The most obvious, simplest assertion inventors might make is that their invention’s performance is better than the competition in some way: the algorithm is better than other similar systems that already exist on the market because it’s faster, less processer intensive, or more accurate, or it works with less-controlled input. This claim may be strong or weak depending on whether it is unlimited or comes with a lot of caveats. Saying an eye tracker is the fastest ever made is very different than saying it’s the fastest of its kind, because the latter requires that you read the small print to see what “kind” that is.

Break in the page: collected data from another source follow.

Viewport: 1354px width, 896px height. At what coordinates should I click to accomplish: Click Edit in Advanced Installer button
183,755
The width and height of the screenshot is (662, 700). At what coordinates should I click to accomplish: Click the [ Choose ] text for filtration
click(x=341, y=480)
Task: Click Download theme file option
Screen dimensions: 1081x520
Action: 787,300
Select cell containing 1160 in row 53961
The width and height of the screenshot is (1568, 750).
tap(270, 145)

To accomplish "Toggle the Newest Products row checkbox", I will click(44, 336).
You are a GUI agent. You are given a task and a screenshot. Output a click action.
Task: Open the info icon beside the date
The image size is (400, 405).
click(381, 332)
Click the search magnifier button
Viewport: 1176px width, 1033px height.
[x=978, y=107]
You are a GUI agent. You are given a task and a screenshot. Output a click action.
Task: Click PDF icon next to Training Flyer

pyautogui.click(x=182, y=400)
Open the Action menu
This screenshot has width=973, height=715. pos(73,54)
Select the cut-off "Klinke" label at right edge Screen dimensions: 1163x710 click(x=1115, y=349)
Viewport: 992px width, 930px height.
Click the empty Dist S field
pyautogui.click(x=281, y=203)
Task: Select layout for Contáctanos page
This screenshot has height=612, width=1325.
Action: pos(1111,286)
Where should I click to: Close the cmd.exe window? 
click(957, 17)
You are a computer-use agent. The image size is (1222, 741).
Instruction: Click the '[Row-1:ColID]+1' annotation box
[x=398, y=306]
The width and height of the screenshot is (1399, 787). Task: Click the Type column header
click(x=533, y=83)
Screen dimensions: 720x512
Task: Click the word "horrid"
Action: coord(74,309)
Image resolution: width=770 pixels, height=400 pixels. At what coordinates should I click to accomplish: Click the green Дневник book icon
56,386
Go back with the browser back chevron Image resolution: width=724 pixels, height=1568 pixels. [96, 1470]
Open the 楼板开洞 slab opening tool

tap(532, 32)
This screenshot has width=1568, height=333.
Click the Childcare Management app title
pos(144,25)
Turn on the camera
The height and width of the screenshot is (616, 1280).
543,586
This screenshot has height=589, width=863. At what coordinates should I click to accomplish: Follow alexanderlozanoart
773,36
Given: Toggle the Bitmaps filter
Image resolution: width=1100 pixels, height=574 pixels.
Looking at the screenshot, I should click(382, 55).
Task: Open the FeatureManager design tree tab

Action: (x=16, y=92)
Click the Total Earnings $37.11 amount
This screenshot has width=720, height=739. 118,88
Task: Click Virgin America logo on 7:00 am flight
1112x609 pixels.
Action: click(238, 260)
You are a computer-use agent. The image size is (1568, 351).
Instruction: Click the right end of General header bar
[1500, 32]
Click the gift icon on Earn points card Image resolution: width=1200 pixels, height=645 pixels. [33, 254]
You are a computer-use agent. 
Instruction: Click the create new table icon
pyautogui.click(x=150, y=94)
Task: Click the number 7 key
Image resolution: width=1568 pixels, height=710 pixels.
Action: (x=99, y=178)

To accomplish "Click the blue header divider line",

Alternatively, the company might say that the new program represents an integrated solution created using existing but state-of-the-art technologies to address a specific new application: that of finding out how people react emotionally to advertisements. None of the individual elements may be exceptional in themselves but together they form a system that is better

suited to this task than anything else ever built. Alternatively, it may simply be the first attempt to address this exact application at all. Either way, this claim is only strong if the application is really interesting. It also begs the question, is it better suited to the task than other systems that could be built? Just because something is the first of its kind doesn’t mean it’s the best.

The third claim, which is generally only made if a technology is really new and different, is that it is potentially disruptive of some technology space. This wouldn’t necessarily apply to our eye tracker but might to a new material with some unique properties, for instance. Very-hightemperature superconductors (which allow electricity to flow with almost no resistance) would fall into this category. They could allow the creation of all kinds of devices that would have been impossible to build up to now and would be qualitatively different than those we use today.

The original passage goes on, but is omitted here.